PhD Oral Exam - Majid Masoumi, Information and Systems Engineering
When studying for a doctoral degree (PhD), candidates submit a thesis that provides a critical review of the current state of knowledge of the thesis subject as well as the student’s own contributions to the subject. The distinguishing criterion of doctoral graduate research is a significant and original contribution to knowledge.
Once accepted, the candidate presents the thesis orally. This oral exam is open to the public.
Feature descriptors have become a ubiquitous tool in shape analysis. Features can be extracted and subsequently used to design discriminative signatures for solving a variety of 3D shape analysis problems. In particular, shape classification and retrieval are intriguing and challenging problems that lie at the crossroads of computer vision, geometry processing, machine learning and medical imaging.

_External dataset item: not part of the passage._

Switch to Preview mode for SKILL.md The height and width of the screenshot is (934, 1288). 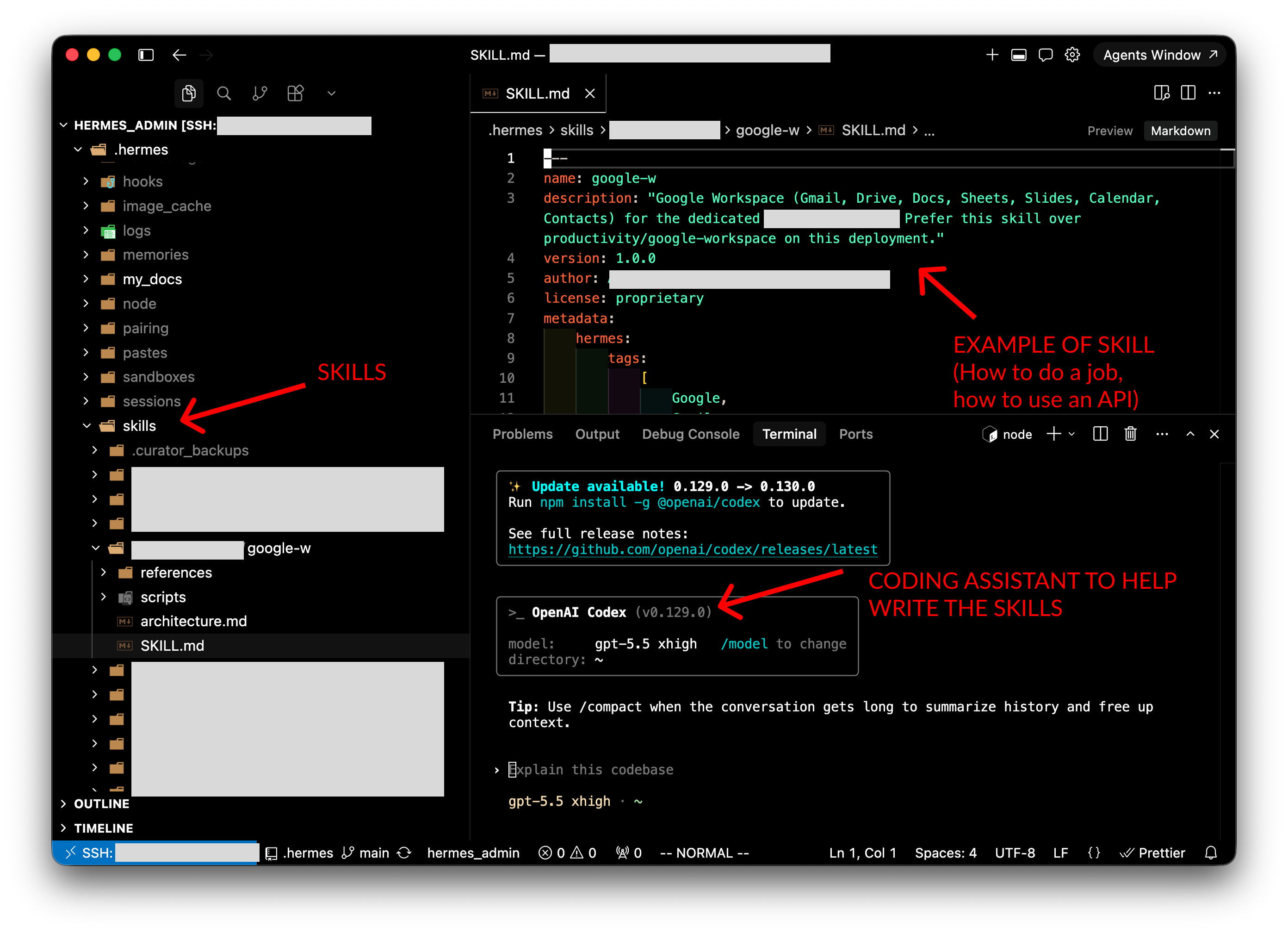click(1109, 131)
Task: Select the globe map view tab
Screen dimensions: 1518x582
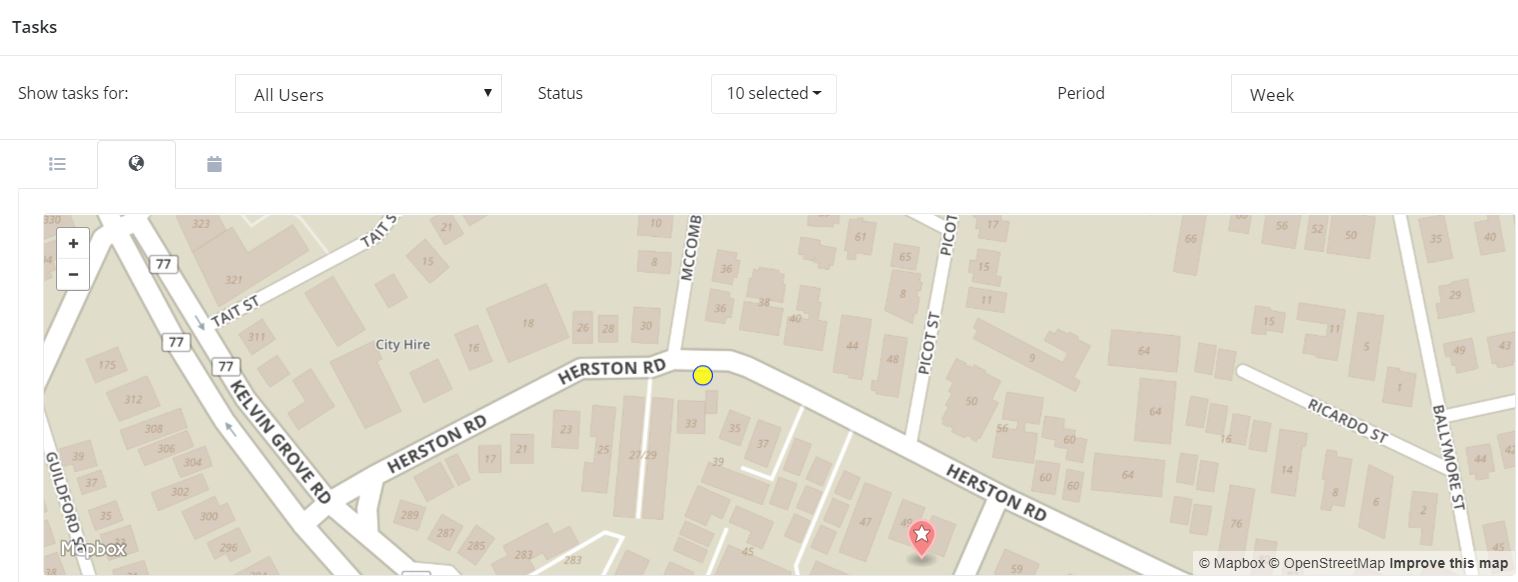Action: tap(136, 164)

In this thesis, we propose spectral graph wavelet approaches for the classification and retrieval of deformable 3D shapes. First, we review the recent shape descriptors based on the spectral decomposition of the Laplace-Beltrami operator, which provides a rich set of eigenbases that are invariant to intrinsic isometries. We then provide a detailed overview of spectral graph wavelets. In an effort to capture both local and global characteristics of a 3D shape, we propose a three-step feature description framework. Local descriptors are first extracted via the spectral graph wavelet transform having the Mexican hat wavelet as a generating kernel. Then, mid-level features are obtained by embedding local descriptors into the visual vocabulary space using the soft-assignment coding step of the bag-of-features model. A global descriptor is subsequently constructed by aggregating midlevel features weighted by a geodesic exponential kernel, resulting in a matrix representation that describes the frequency of appearance of nearby codewords in the vocabulary. In order to analyze the performance of the proposed algorithms on 3D shape classification, support vector machines and deep belief networks are applied to mid-level features. To assess the performance of the proposed approach for nonrigid 3D shape retrieval, we compare the global descriptor of a query to the global descriptors of the rest of shapes in the dataset using a dissimilarity measure and find the closest shape. Experimental results on three standard 3D shape benchmarks demonstrate the effectiveness of the proposed classification and retrieval approaches in comparison with state-of-the-art methods.